*** TRECHO FORNECIDO
ANIVERSÁRIO
Belém completa 404 anos com pontos turísticos e patrimônios históricos em abandono
Mercado do Ver-o-Peso, de São Brás e Palacete Bolonha são alguns dos monumentos degradados
Neste domingo (12), Belém completa 404 anos. A capital do estado do Pará, conhecida também como Cidade das Mangueiras, tem grande potencial turístico, mas visivelmente pouco investimento do poder público.
Pontos turísticos como o Mercado do Ver-o-Peso, o Mercado de São Brás e o Palacete Bolonha agonizam em abandono. E como se não bastasse o descaso com a parte histórica, a cidade ainda tem esgoto a céu aberto e um trânsito caótico.
A cidade, que já ocupou o primeiro lugar no número de mortes violentas entre as capitais, agora é a terceira capital com maior taxa de homicídios do Brasil, segundo o Atlas da Violência de 2019, elaborado pelo Instituto de Pesquisa Econômica Aplicada (Ipea).
Abandono do turismo
No Mercado do Ver-o-Peso, um dos principais pontos turísticos da capital, o abandono é visível. Ao chegar ao local, a diversidade de cheiros, cores e sabores contrasta com um espaço mal organizado com sujeira, falta de segurança e de eficiência na mobilidade.
******
*** MATERIAL APRESENTADO
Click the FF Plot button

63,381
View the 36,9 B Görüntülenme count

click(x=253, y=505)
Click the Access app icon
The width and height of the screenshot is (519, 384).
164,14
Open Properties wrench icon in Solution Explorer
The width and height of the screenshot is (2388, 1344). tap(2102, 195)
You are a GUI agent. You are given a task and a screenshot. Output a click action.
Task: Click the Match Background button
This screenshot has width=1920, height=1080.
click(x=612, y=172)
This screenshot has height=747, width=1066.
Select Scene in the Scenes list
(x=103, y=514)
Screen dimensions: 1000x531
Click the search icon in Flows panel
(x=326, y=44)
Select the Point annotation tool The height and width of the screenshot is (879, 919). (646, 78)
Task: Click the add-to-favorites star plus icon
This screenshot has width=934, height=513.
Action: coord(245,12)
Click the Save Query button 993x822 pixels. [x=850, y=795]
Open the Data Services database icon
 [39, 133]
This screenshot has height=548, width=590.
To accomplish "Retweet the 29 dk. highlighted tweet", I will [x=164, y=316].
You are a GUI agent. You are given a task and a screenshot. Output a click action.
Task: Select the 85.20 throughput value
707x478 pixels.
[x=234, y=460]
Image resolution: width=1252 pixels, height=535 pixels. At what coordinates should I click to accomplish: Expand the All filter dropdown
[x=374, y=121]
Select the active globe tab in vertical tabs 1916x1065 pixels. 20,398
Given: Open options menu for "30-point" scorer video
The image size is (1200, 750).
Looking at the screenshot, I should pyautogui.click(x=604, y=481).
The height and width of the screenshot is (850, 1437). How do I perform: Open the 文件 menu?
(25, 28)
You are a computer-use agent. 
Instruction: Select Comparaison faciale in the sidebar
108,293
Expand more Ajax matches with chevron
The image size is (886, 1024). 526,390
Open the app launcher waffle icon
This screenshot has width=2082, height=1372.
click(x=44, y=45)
******
- **ENUNCIADO**
Transcreva, sem nenhuma alteração, a passagem do texto sobre os 404 anos de Belém que vai de "ANIVERSÁRIO" a "do poder público.".

- **RESOLUÇÃO**
ANIVERSÁRIO
Belém completa 404 anos com pontos turísticos e patrimônios históricos em abandono
Mercado do Ver-o-Peso, de São Brás e Palacete Bolonha são alguns dos monumentos degradados
Neste domingo (12), Belém completa 404 anos. A capital do estado do Pará, conhecida também como Cidade das Mangueiras, tem grande potencial turístico, mas visivelmente pouco investimento do poder público.